Mentalidade rotineira
No capítulo em que trata da figura do fazendeiro, um ponto importante a ser ressaltado reside no refinamento da afirmação, convertida em lugar-comum, de que uma sociedade cujas atividades produtivas se baseavam em grande medida no trabalho escravo imprimiu no trabalho, sobretudo manual, a marca da desvalorização.
Carvalho Franco demonstra que, ao menos no caso da área geográfica em que se concentra seu estudo, a classe dominante tinha um comportamento ambivalente a respeito. Longe de se constituir em uma aristocracia, os fazendeiros paulistas do Vale do Paraíba eram personagens de origem em regra modesta, simples no vestir, frugais na alimentação, sóbrios mesmo quando excepcionalmente construíam mansões. Levados a buscar pelo esforço o acúmulo de riquezas, nunca puderam considerar o trabalho como elemento necessariamente desqualificador, apesar da inevitável associação entre trabalho manual e "trabalho de negro", em uma sociedade fundada no escravismo.

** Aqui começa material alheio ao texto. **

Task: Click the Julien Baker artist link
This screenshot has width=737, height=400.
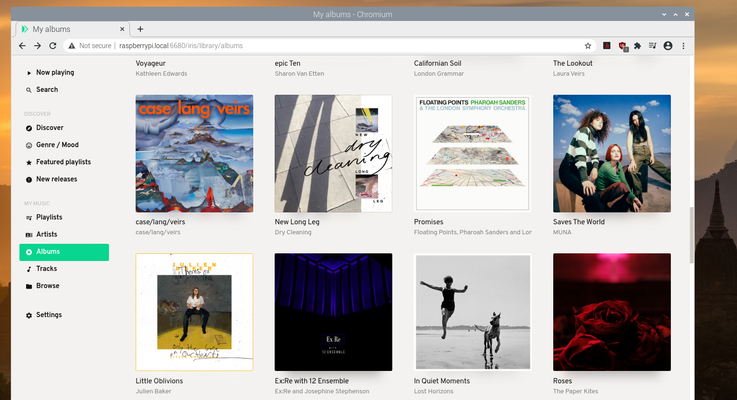Action: point(157,391)
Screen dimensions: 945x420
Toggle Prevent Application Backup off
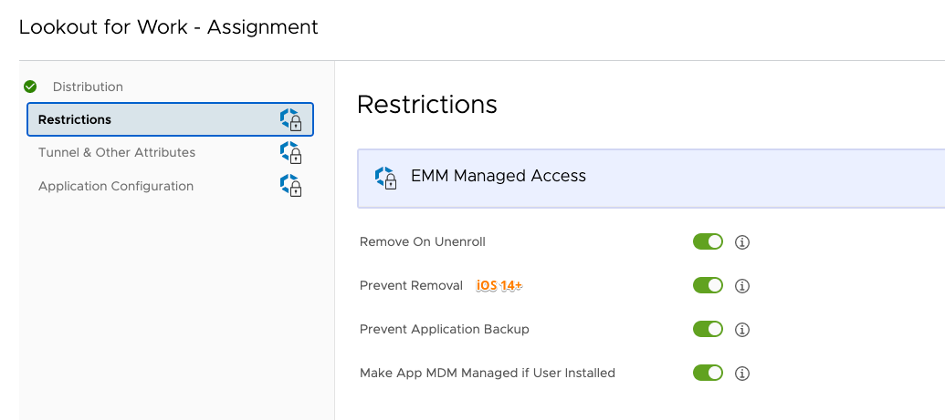[708, 329]
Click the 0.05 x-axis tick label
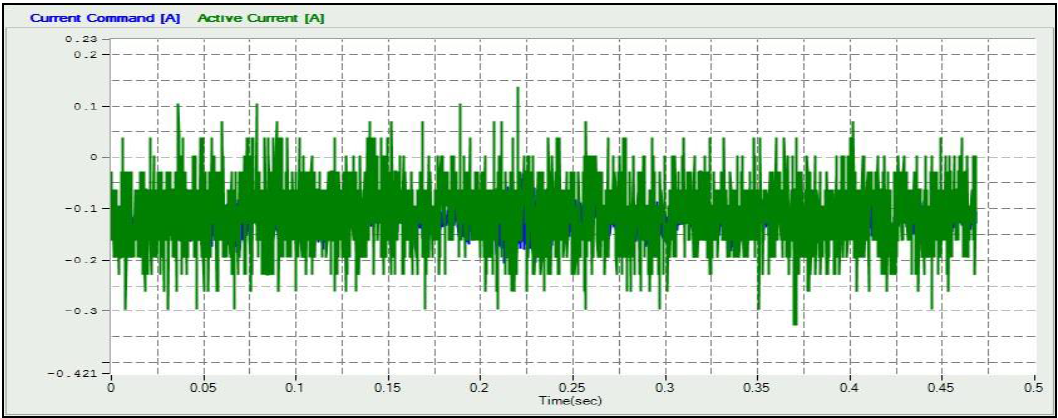 202,387
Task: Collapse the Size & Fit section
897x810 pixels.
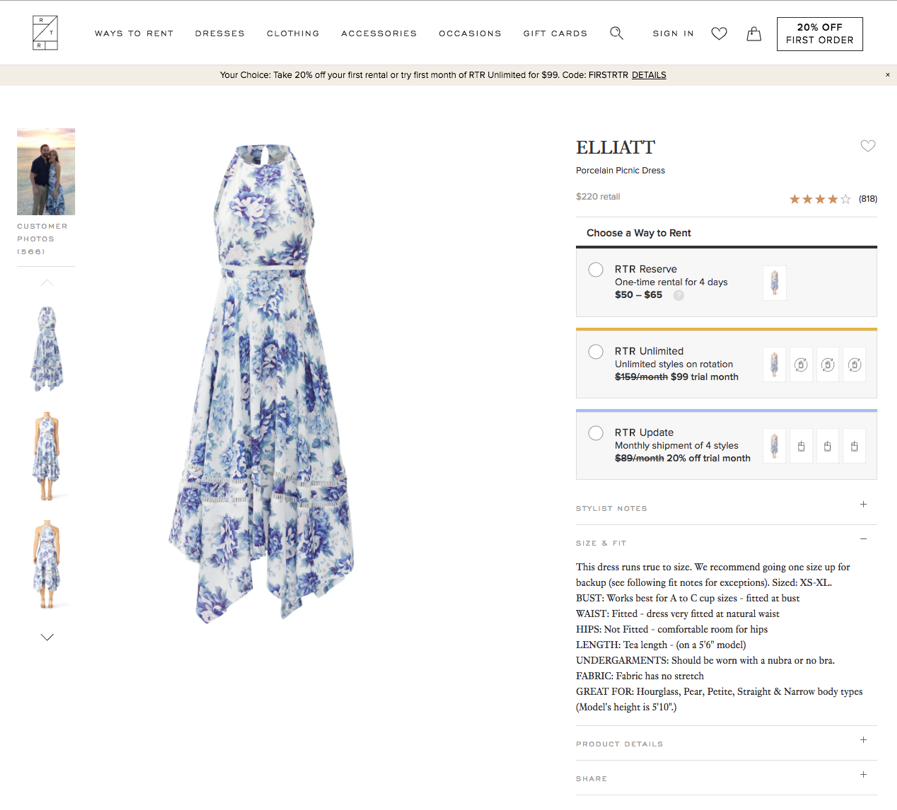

Por fim, a escravidão, as técnicas agrícolas predatórias, a "mentalidade rotineira" foram fatores que transformaram os fazendeiros do Vale em protagonistas de uma crise irremediável. Nas palavras de Carvalho Franco, eles avaliaram com justeza seu mundo do ponto de vista prático, mas não alcançaram que essa eficácia tinha seus limites, estabelecidos por todo um universo de relações que necessariamente ultrapassava seu entendimento.
Esses senhores todo-poderosos, mas nem tanto, viram seu mundo ruir, e muitos deles se converteram em homens livres e pobres, em desclassificados pelo descenso social.

Notas:
1. Ver, por exemplo, Laura de Mello e Souza, "Os Desclassificados do Ouro - A Pobreza Mineira no Século 18" (Graal, 1982) e Hebe Maria Mattos de Castro, "Ao Sul da História" (Brasiliense, 1987);
2. Cardoso trata de demonstrar a existência de um protocampesinato negro na América Latina, em "Escravo ou Camponês - O Protocampesinato Negro nas Américas" (Brasiliense, 1987), em que discute a refutação de sua tese por parte de Jacob Gorender.